Super Mario Bros. is NP-complete (sort of)

I recently stumbled across (via Scott Aaronson’s blog) an academic computer science paper that proved that Super Mario Bros. is NP-complete, and so are Donkey Kong Country, The Legend of Zelda, Metroid, and Pokémon. Or, to be more precise, the decision problem of whether a level in any of those games is winnable is NP-complete.

Don’t get too excited about this result, however. It doesn’t mean you’re going to be able to pick up a NES controller and suddenly be able to solve intractable problems with ease.

Informally, an NP-complete problem is the hardest type of question where there is no known way to figure out the answer quickly, but it is possible to quickly verify that an alleged answer is true. The Boolean satisfiability problem is one well-known NP-complete problem: given an arbitrary Boolean formula, is there some way to assign values to each variable in it to make the formula true? If I say I know the answer for a particular formula, it’s easy to see if I’m right: plug in the values I give you for each variable, and see if the formula evaluates to true or false. However, there’s no known way to figure out in general what those values should be, if they even exist at all.

NP-complete problems are a subset of the NP problems, which are all problems where it’s possible to quickly check whether an alleged answer is true. NP-complete problems are the hardest NP problems.

What does that mean? NP-complete problems have the property that if you can find a fast way to solve one of them, you automatically know how to solve all NP-complete problems (and all NP problems in general) quickly too.

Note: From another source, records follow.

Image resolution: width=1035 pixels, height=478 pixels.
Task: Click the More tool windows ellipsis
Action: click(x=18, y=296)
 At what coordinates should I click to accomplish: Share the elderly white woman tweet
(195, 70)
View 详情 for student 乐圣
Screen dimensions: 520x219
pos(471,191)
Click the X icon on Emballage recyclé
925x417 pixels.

This works because it’s possible to quickly transform any NP problem into any NP-complete problem, in such a way that if you can solve the NP-complete problem, you can quickly transform that answer back into an answer for the original NP problem.

Whether or not there’s a fast way to solve NP-complete problems is one of the big unsolved problems in computer science. Despite several decades’ worth of people working on it, no one has come up with a fast way to solve any of the thousands of known NP-complete problems in general, nor come up with a proof that it’s not possible.

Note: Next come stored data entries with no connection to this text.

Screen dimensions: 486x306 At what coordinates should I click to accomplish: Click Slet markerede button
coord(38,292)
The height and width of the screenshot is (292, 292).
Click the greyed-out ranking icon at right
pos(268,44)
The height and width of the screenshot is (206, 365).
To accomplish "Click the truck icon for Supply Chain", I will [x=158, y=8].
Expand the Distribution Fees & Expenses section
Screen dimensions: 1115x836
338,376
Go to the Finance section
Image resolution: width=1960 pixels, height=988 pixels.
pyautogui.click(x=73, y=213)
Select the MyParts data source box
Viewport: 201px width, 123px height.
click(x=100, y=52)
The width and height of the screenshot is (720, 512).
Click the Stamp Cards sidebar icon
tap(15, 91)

So, what does this have to do with Super Mario Bros.? The authors of the paper found that the question of whether a stage in generalized Super Mario Bros. is winnable or not is an NP-complete problem. Here, “generalized” means that unlike in the original game, the stage can be more than one screen high, and there is no limit (in physical size or in time) on the size of the stage. Their proof of NP-completeness shows that given an instance of the 3-SAT problem (a special case of the Boolean satisfiability problem that is also NP-complete), it’s possible to construct a generalized Super Mario Bros. stage that is winnable only if a solution exists for the Boolean formula, and where the path Mario takes from the start to the finish directly corresponds to how to set the variables in the Boolean formula to make it true. If you can find a path from the beginning to the end of the stage, you can find a solution to the 3-SAT problem, and so the winnability problem is also NP-complete.

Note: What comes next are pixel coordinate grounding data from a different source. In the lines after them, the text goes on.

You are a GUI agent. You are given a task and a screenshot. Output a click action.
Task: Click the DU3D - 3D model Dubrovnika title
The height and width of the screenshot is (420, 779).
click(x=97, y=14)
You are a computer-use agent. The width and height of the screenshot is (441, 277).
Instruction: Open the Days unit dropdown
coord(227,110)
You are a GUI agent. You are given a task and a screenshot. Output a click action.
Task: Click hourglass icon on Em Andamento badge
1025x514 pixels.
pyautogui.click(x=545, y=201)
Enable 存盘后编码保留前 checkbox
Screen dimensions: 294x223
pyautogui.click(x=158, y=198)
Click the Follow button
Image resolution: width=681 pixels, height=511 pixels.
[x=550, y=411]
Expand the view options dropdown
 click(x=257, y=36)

The construction effectively turns Super Mario Bros. into a puzzle game, where the challenge is to find a way to the flagpole that doesn’t result in getting Mario trapped in a dead-end. The idea behind the construction is that Mario has to kick the right Koopa shells to break bricks that block a corridor leading to the flagpole. Forks in the path correspond to each variable in the Boolean formula, and different paths lead to different Koopas positioned to break different blocks. Most of the rest of the construction is contrived to prevent Mario from backtracking through the stage, and contriving a way to have two paths cross without letting Mario change which path he’s on.

The authors use the same basic approach to show that the question of winnability of Donkey Kong Country and Metroid stages is also NP-complete. The details of the construction of course vary based on the game mechanics, but use the same basic idea. The authors also prove NP-completeness of the question of winnability of Legend of Zelda and Pokémon dungeons using a different style of construction. In all cases, each game’s mechanics are used to effectively turn it into a puzzle game.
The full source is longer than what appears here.